According to a staff presentation at Tuesday’s City Council meeting, a stable local economy and diverse business sector are continuing to have a positive effect on the city’s financial health. With operating revenues projected at $251 million for the fiscal year that starts July 1, city staff recommended a spending plan that maintains high service levels for residents while putting money aside for future maintenance needs, the next economic downturn and even a catastrophic event.
A “budget workshop” will be held Tuesday, June 21, from 6 to 7:30 p.m., at the city’s Faraday Administration Center, 1635 Faraday Ave. The workshop is an opportunity for the public to learn about what is being proposed and ask questions directly of city finance staff and department directors. The City Council will consider approval of the final budget at its June 28 meeting.
The preliminary “operating budget,” which includes everything except major construction projects, totals just over $250 million, an increase of 4 percent over last year. Included in the operating budget is the $142 million “general fund operating budget,” which covers most of the day to day city services, like police, fire, libraries and parks.
“People are always interested in the new projects and initiatives,” said city Finance Manager Helga Stover, who presented the proposed budget to the City Council Tuesday. “We have our fair share of those, but, equally important are the investments people can’t see. Those are the ones that make sure residents’ needs will be met, day in and day out, and at a level that really sets the standard for municipal government services.”
Money for the city’s general fund comes from three main sources, property, hotel and sales tax. Following are the projections for the coming fiscal year:
Property tax: $59 million (up 4 percent)
Sales tax: $34 million (down 2 percent)
Transient occupancy tax: $21 million (up 3 percent)
According to Chuck McBride, Administrative Services Director, sales tax is generally healthy, having increased 21 percent from 2012 to 2016. Auto sales, which make up about a quarter of city sales tax revenue, hit an all-time high the last quarter of 2015. Next year’s projected decrease is due mainly to two factors, said McBride. One is the changes at one of the city’s main shopping centers, which has been going through a change in ownership and direction. The other reason is that the state recently paid off Economic Recovery Bonds and will return sales tax owed to the city in the current fiscal year (FY 2015-16), a timing difference that will cause next year’s sales tax receipts to be comparably lower.
“Cities only get a small portion of sales tax and property tax,” said McBride. “Most of this money goes to the state.”
Among the new programs in next year’s proposed budget is the Climate Action Plan, totaling about $1 million. All cities in California are now required to have a Climate Action Plan, with measureable goals for reducing greenhouse gas emissions.

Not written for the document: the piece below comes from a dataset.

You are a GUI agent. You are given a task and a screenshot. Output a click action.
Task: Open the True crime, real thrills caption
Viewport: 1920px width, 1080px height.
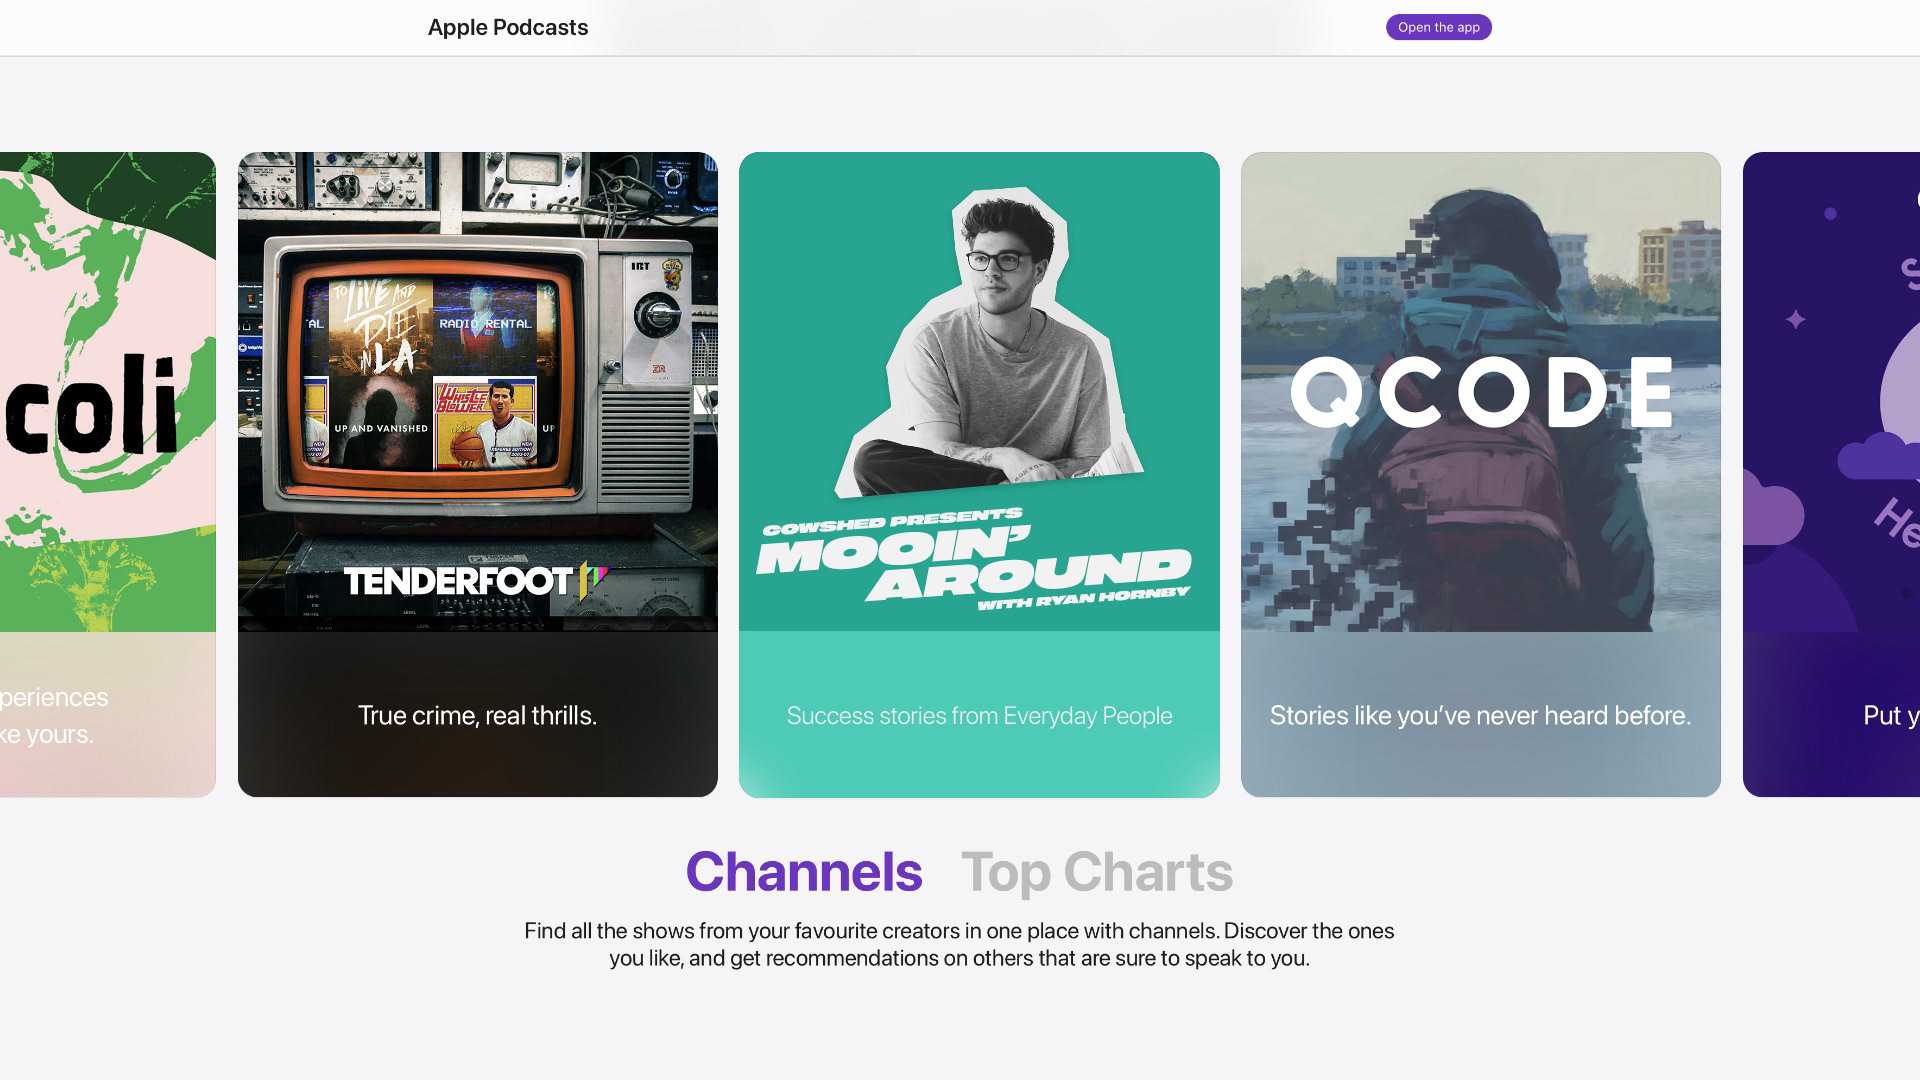point(477,715)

Other new spending focuses on six policy goals set by the City Council in February and support for the Carlsbad Community Vision, a set of nine core value community members said are important for the future of their city:
Electric vehicle charging stations
Carlsbad Student Leadership Academy, a new program to help develop tomorrow’s emerging leaders
A study of alternative coastal transportation options
Ongoing enhancements to the Village and Barrio
A new “Book Bike” providing access to library books on the go
Technical experts to help explore the feasibility of lowering the railroad tracks below street level through the Village
An increase in funding for the city’s Community Arts Grants program and the popular TGIF Concerts in the Parks
Body cameras and increased training for the police
Increased resources for fire inspections and new rescue equipment for the Fire Department
Expansion of Parks & Recreation youth programs
The budget includes five new city staff positions and eliminates three vacant positions, bringing the total number of full time city employees to 676. This is down from a recent high of 717 in 2009. According to Stover, the city has been able to maintain and even increase its level of service with fewer staff by taking advantage of technology, simplifying city processes and the strategic use of contractors.
Fees for things like trash collection and building permits, are proposed to be increased consistent with inflation, except in some areas where the cost of providing the service resulted in a fee increase that was higher or lower than the rate of inflation. The city may only charge for the actual cost of providing services and periodically assesses these costs and adjusts fees accordingly.
The proposed Capital Improvement Program for fiscal year 2016-17, which outlines approximately $64.5 million in funding for construction projects, was presented June 7. The combined budget will be presented for final adoption at the June 28 City Council meeting.
The prelimarinary operating budget and Capital Improvement Program budget are available on the city website.